* **Work required**
Wherever the word "Given" occurs in the lines below, copy the whole line.
Material shown Block Start
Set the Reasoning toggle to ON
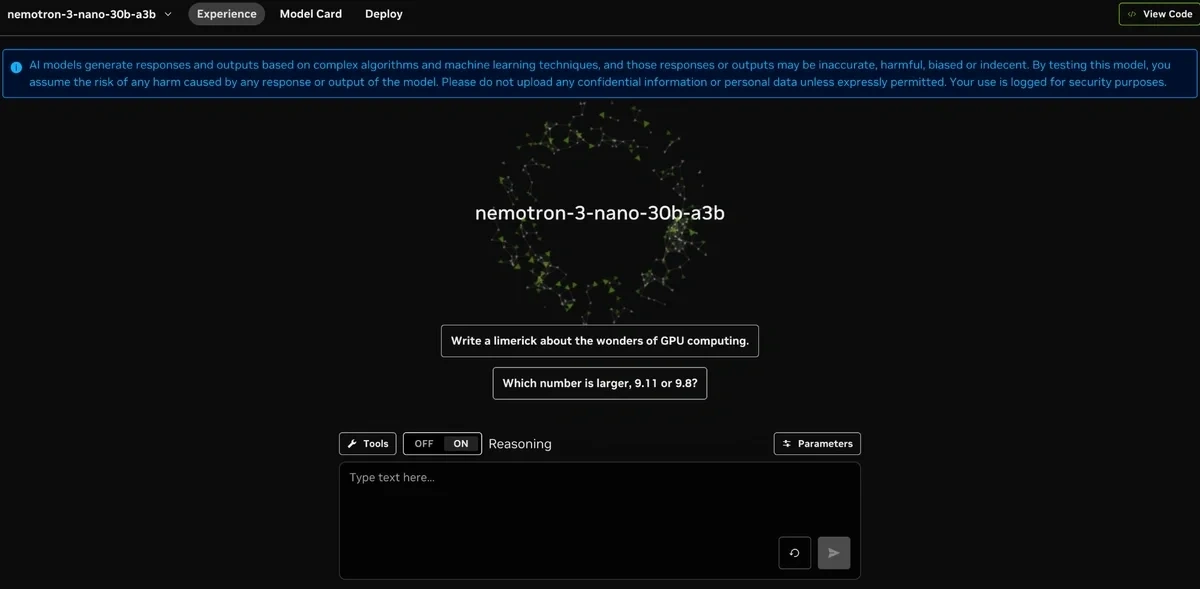Image resolution: width=1200 pixels, height=589 pixels. 461,444
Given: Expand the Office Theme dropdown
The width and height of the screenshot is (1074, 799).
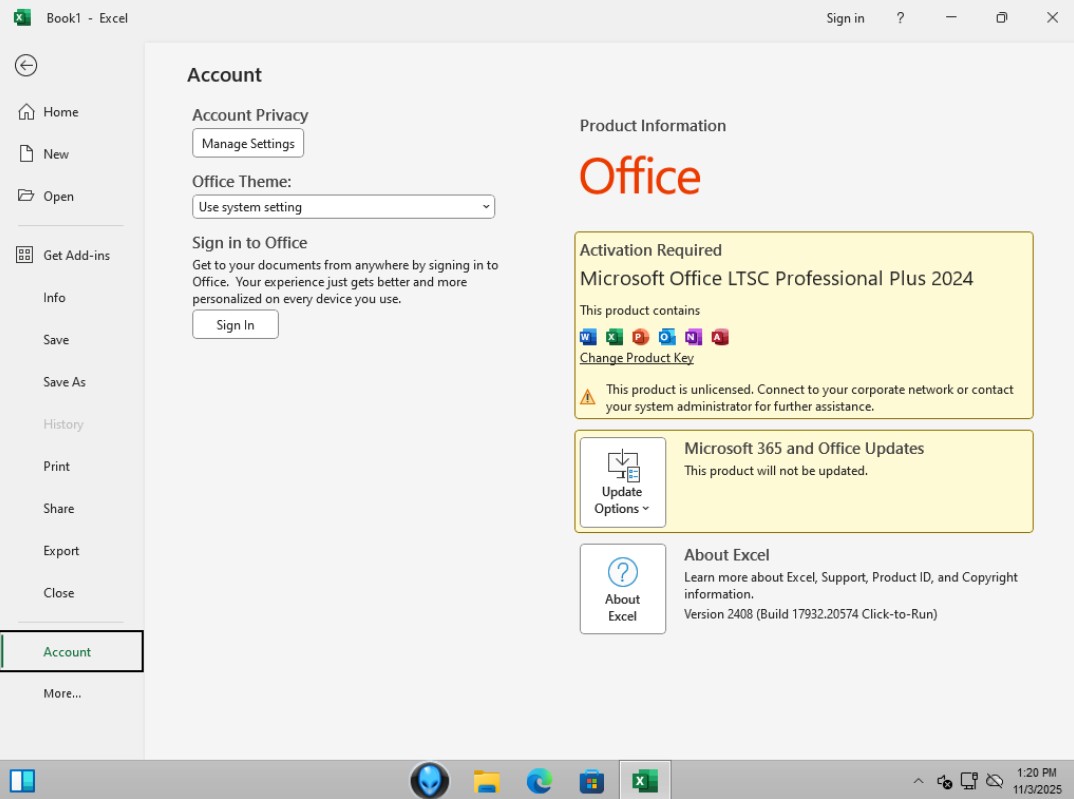Looking at the screenshot, I should [343, 207].
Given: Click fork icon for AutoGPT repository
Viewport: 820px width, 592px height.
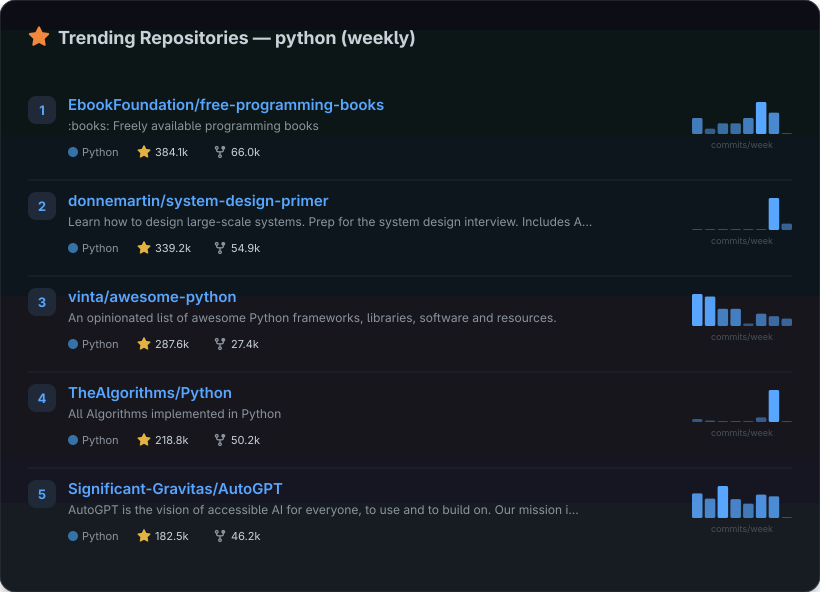Looking at the screenshot, I should [220, 536].
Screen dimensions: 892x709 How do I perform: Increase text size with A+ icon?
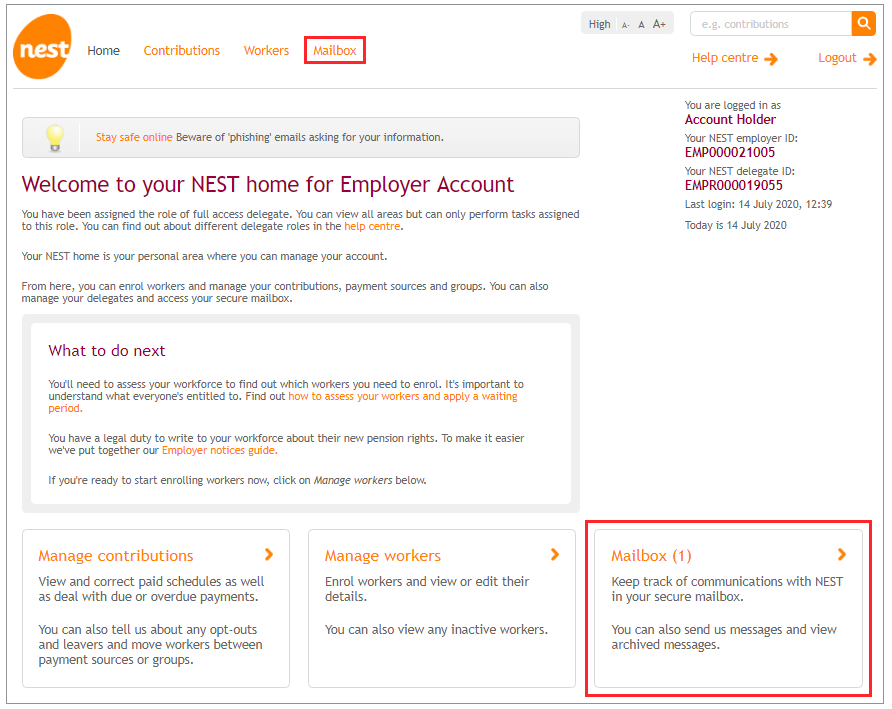(659, 24)
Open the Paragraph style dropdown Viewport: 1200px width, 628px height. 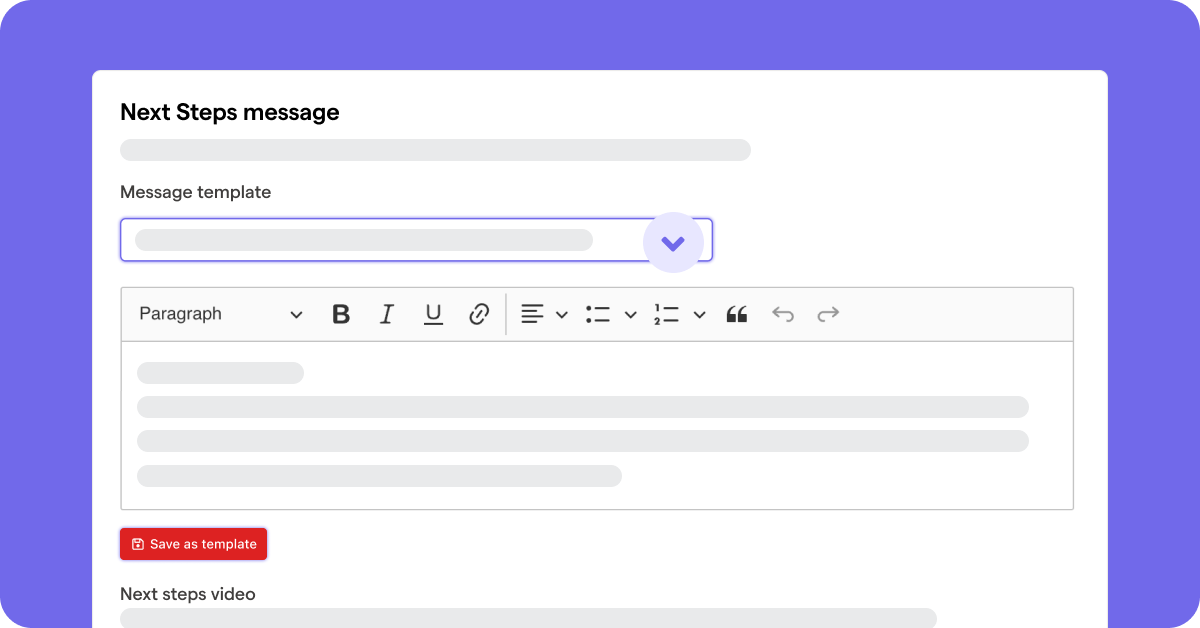(x=220, y=314)
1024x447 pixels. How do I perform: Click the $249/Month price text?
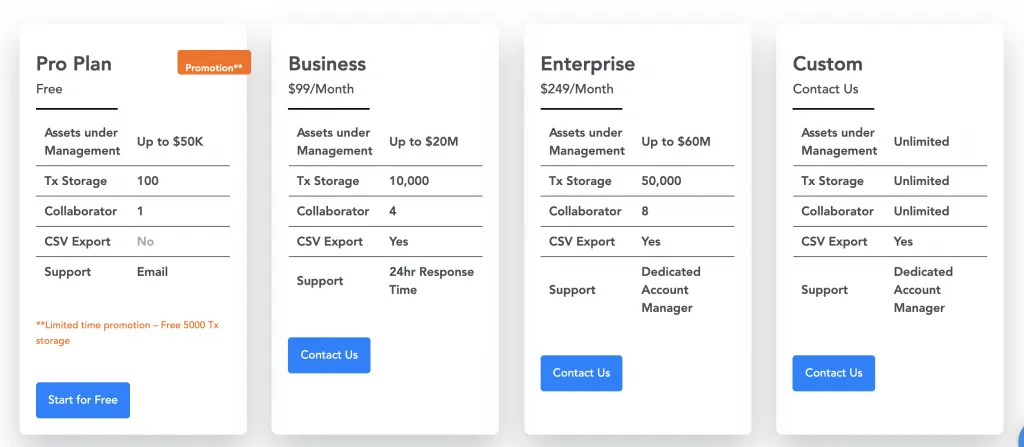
Material shown Block End
* **Exercise output**
Given: Expand the Office Theme dropdown
Given: Click fork icon for AutoGPT repository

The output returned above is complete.